Task input:
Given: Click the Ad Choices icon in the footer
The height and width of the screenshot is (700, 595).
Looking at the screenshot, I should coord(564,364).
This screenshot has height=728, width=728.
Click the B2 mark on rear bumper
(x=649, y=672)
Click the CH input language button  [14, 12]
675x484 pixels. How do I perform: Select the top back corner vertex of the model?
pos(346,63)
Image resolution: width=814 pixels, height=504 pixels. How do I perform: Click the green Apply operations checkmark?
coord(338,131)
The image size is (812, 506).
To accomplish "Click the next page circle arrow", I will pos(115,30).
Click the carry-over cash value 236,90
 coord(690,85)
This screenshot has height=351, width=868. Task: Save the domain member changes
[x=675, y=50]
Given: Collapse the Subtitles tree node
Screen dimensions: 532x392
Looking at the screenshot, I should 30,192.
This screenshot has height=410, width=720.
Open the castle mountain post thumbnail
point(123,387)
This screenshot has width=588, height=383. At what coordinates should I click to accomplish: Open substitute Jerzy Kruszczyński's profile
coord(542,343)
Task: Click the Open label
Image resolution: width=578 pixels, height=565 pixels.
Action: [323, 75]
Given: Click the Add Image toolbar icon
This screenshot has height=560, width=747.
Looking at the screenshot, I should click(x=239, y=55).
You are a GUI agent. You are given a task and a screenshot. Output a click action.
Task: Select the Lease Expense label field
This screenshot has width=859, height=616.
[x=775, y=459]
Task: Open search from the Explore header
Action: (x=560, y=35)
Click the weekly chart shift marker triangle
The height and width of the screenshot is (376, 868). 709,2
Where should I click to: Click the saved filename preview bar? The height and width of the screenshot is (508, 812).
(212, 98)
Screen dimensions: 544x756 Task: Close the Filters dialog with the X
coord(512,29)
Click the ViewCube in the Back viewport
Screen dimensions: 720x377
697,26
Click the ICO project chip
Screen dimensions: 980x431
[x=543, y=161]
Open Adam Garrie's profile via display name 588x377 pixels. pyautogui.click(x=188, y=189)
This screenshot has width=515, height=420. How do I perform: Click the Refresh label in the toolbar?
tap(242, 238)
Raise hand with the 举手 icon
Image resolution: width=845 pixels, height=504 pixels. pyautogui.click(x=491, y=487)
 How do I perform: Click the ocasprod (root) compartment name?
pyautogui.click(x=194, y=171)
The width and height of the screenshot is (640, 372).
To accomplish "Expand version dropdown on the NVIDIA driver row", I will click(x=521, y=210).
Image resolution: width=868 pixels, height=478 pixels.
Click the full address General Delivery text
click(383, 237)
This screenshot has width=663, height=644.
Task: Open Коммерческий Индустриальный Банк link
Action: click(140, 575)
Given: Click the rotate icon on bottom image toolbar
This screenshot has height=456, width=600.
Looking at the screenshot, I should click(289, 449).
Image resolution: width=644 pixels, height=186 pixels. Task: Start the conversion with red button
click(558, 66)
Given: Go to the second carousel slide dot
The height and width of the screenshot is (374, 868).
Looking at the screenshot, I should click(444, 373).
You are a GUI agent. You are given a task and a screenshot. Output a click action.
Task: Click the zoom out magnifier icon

Try it:
Retype the listing from above, matching it exactly.

Answer box:
Given: Click the Ad Choices icon in the footer
The height and width of the screenshot is (700, 595).
Looking at the screenshot, I should coord(564,364).
This screenshot has height=728, width=728.
Click the B2 mark on rear bumper
(x=649, y=672)
Click the CH input language button  [14, 12]
675x484 pixels. How do I perform: Select the top back corner vertex of the model?
pos(346,63)
Image resolution: width=814 pixels, height=504 pixels. How do I perform: Click the green Apply operations checkmark?
coord(338,131)
The image size is (812, 506).
To accomplish "Click the next page circle arrow", I will pos(115,30).
Click the carry-over cash value 236,90
 coord(690,85)
This screenshot has height=351, width=868. Task: Save the domain member changes
[x=675, y=50]
Given: Collapse the Subtitles tree node
Screen dimensions: 532x392
Looking at the screenshot, I should 30,192.
This screenshot has height=410, width=720.
Open the castle mountain post thumbnail
point(123,387)
This screenshot has width=588, height=383. At what coordinates should I click to accomplish: Open substitute Jerzy Kruszczyński's profile
coord(542,343)
Task: Click the Open label
Image resolution: width=578 pixels, height=565 pixels.
Action: [323, 75]
Given: Click the Add Image toolbar icon
This screenshot has height=560, width=747.
Looking at the screenshot, I should click(x=239, y=55).
You are a GUI agent. You are given a task and a screenshot. Output a click action.
Task: Select the Lease Expense label field
This screenshot has width=859, height=616.
[x=775, y=459]
Task: Open search from the Explore header
Action: (x=560, y=35)
Click the weekly chart shift marker triangle
The height and width of the screenshot is (376, 868). 709,2
Where should I click to: Click the saved filename preview bar? The height and width of the screenshot is (508, 812).
(212, 98)
Screen dimensions: 544x756 Task: Close the Filters dialog with the X
coord(512,29)
Click the ViewCube in the Back viewport
Screen dimensions: 720x377
697,26
Click the ICO project chip
Screen dimensions: 980x431
[x=543, y=161]
Open Adam Garrie's profile via display name 588x377 pixels. pyautogui.click(x=188, y=189)
This screenshot has width=515, height=420. How do I perform: Click the Refresh label in the toolbar?
tap(242, 238)
Raise hand with the 举手 icon
Image resolution: width=845 pixels, height=504 pixels. pyautogui.click(x=491, y=487)
 How do I perform: Click the ocasprod (root) compartment name?
pyautogui.click(x=194, y=171)
The width and height of the screenshot is (640, 372).
To accomplish "Expand version dropdown on the NVIDIA driver row", I will click(x=521, y=210).
Image resolution: width=868 pixels, height=478 pixels.
Click the full address General Delivery text
click(383, 237)
This screenshot has width=663, height=644.
Task: Open Коммерческий Индустриальный Банк link
Action: click(140, 575)
Given: Click the rotate icon on bottom image toolbar
This screenshot has height=456, width=600.
Looking at the screenshot, I should click(289, 449).
Image resolution: width=644 pixels, height=186 pixels. Task: Start the conversion with red button
click(558, 66)
Given: Go to the second carousel slide dot
The height and width of the screenshot is (374, 868).
Looking at the screenshot, I should click(444, 373).
You are a GUI agent. You are given a task and a screenshot. Output a click action.
Task: Click the zoom out magnifier icon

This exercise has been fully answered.